Global credit ratings agency Fitch Ratings has reaffirmed Kenya’s sovereign credit rating at ‘B-’ with a stable outlook, signaling both cautious confidence and deep-seated economic vulnerabilities as the East African nation navigates mounting public debt and fiscal pressures.
Fitch’s decision means Kenya remains in non-investment grade territory, often described as “speculative” or “junk” status, reflecting the credit risk for international lenders and investors.
While this may reassure markets about near-term external financing, it also highlights the limits to Kenya’s borrowing costs and access to capital.
In its assessment, Fitch pointed to several positive macroeconomic developments that have strengthened Kenya’s external position.
Gross foreign exchange reserves increased to an estimated US$12.4 billion by the end of 2025, supported by export earnings, tourism receipts, remittances, and strategic foreign exchange purchases by the Central Bank of Kenya.
The agency estimates these reserves will provide coverage for roughly four months of external payments in 2026, a level that helps mitigate short-term liquidity risks.
The Kenyan government’s proactive liability management was also highlighted. Measures such as the refinancing of US dollar-denominated Eurobonds due in 2027 and 2028, and the conversion of some debt to cheaper renminbi obligations, have reduced near-term external financing pressures.
Fitch noted that Kenya’s medium-term economic growth prospects, a relatively diversified economy compared with many peers, and the build-up of official reserves supported its decision to maintain the rating.
Despite these positive developments, Fitch sounded a clear warning on Kenya’s fiscal and structural weaknesses.
The agency projects the government’s fiscal deficit will widen to 5.8% of GDP in the 2025/26 financial year, significantly above the government’s own target and the median for ‘B’-rated sovereigns globally.
Rising debt servicing costs, drought-related expenditure, and increased social and security spending ahead of the 2027 general elections are expected to strain government finances, complicating efforts to consolidate the budget.
Fitch forecasts government interest payments will remain high relative to revenue, with an interest-to-revenue ratio above 30%, more than double the median for similarly rated sovereigns.
Kenya’s overall public and publicly guaranteed debt remained high at 67.8% of GDP by mid-2025, according to the National Treasury, and is projected to stay above the 55% benchmark until at least 2029.
Fitch echoed concerns about the country’s debt sustainability, noting the persistent risk of debt distress despite efforts to manage liabilities.
Fitch also warned that Kenya’s external financing needs will remain elevated, with external debt service projected to rise to about US$5.3 billion (3.7% of GDP) in the financial year ending June 2026, before declining and then rising again after 2028.
This persistent demand for funds underlines Kenya’s vulnerability to external market conditions.
Governance challenges factored into the rating decision as well.
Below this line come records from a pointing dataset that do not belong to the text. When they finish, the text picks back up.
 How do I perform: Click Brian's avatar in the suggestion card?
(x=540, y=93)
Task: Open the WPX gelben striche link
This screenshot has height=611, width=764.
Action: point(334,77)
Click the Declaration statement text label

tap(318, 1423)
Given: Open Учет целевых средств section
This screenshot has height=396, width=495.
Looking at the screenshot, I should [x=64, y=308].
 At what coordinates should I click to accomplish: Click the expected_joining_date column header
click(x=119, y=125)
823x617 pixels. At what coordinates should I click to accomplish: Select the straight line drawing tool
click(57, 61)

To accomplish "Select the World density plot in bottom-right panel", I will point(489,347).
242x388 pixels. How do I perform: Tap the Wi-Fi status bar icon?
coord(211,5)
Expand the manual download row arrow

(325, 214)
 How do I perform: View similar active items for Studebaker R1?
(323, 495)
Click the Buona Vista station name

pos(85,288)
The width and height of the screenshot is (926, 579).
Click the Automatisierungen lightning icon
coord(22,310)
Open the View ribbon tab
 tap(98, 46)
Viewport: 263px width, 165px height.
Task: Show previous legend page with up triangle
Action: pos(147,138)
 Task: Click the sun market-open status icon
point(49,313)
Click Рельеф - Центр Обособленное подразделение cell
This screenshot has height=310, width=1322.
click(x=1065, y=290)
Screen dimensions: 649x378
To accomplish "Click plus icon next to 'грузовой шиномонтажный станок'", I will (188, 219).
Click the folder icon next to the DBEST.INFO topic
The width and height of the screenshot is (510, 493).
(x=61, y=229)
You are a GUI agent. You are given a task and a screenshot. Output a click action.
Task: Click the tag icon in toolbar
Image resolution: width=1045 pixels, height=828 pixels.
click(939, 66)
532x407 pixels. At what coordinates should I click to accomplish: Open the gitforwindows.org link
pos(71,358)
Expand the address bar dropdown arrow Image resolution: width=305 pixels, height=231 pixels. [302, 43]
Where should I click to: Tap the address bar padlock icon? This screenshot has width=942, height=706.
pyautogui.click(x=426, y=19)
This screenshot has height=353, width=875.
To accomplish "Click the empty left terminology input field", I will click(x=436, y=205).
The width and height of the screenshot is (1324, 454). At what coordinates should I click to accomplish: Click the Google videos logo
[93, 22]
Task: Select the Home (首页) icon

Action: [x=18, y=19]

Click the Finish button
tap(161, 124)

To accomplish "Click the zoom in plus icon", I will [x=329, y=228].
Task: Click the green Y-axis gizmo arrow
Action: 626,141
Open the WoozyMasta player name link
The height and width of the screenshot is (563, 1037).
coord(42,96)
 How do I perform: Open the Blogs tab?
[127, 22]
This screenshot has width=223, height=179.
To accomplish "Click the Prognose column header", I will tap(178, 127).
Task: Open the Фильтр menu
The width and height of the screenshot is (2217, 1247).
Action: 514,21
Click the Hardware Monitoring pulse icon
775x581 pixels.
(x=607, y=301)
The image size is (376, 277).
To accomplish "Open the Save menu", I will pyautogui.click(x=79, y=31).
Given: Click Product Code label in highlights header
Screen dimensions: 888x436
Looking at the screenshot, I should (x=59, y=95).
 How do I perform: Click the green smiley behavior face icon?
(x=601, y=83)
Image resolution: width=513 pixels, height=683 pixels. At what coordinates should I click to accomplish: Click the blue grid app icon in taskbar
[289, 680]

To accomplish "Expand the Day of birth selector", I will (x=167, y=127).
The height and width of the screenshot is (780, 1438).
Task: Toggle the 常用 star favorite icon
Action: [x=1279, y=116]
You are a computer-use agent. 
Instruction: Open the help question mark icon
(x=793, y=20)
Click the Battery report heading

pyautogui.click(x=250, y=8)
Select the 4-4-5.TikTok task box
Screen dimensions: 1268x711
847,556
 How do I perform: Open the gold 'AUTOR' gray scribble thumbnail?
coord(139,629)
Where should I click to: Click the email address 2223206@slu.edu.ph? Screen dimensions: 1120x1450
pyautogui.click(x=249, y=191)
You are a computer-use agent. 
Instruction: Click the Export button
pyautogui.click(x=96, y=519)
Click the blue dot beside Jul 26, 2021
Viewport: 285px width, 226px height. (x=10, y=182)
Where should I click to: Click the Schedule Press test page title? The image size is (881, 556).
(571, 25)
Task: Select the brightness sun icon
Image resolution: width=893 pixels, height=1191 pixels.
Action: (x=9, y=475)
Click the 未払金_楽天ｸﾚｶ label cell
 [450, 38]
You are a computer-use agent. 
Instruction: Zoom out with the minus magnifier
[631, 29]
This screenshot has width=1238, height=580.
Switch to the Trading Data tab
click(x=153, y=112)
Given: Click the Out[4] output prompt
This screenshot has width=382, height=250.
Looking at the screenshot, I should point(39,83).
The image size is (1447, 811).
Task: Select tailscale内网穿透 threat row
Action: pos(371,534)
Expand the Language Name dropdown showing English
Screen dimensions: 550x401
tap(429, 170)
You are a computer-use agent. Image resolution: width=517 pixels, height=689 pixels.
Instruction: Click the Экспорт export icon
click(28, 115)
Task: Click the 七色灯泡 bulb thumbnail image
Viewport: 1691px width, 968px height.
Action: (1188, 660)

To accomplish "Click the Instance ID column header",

Fitch assigned Kenya an ESG Relevance Score of 5, indicating weak institutional capacity, uneven application of the rule of law, and corruption risks, all of which can weigh heavily on investor confidence and creditworthiness.
The reaffirmation of Kenya’s sovereign credit rating comes at a politically sensitive juncture, with the country preparing for general elections in 2027.
National Treasury officials have previously warned that a downgrade by global rating agencies could sharply increase borrowing costs and destabilize financial markets. The stable outlook from Fitch, therefore, is a relative relief for policymakers.
Investors will now be watching other major rating agencies closely.
In August 2025, S&P Global Ratings upgraded Kenya’s long-term sovereign credit rating from ‘B-’ to ‘B’, citing improved external liquidity and stronger reserves, a step that Fitch did not mirror but which suggests diverging assessments among credit evaluators.
For Kenya, the affirmation of its sovereign credit rating at ‘B- with a stable outlook’ has significant implications.
While it reinforces confidence in the near-term economic trajectory, the persistent non-investment grade rating means the cost of borrowing on international markets remains high.
This can affect infrastructure financing, private-sector investment, and the broader economic development agenda.
Economists say the key to future rating improvements lies in stronger fiscal consolidation, deeper structural reforms to broaden the revenue base, and improved governance to bolster investor confidence.
Without progress on these fronts, the nation could remain vulnerable to shocks in global financial markets.
As Kenya balances the twin demands of sustaining growth and managing debt obligations, Fitch’s assessment highlights both resilience and fragility in the country’s economic architecture, a duality that will shape policy debates in Nairobi and investor corridors worldwide.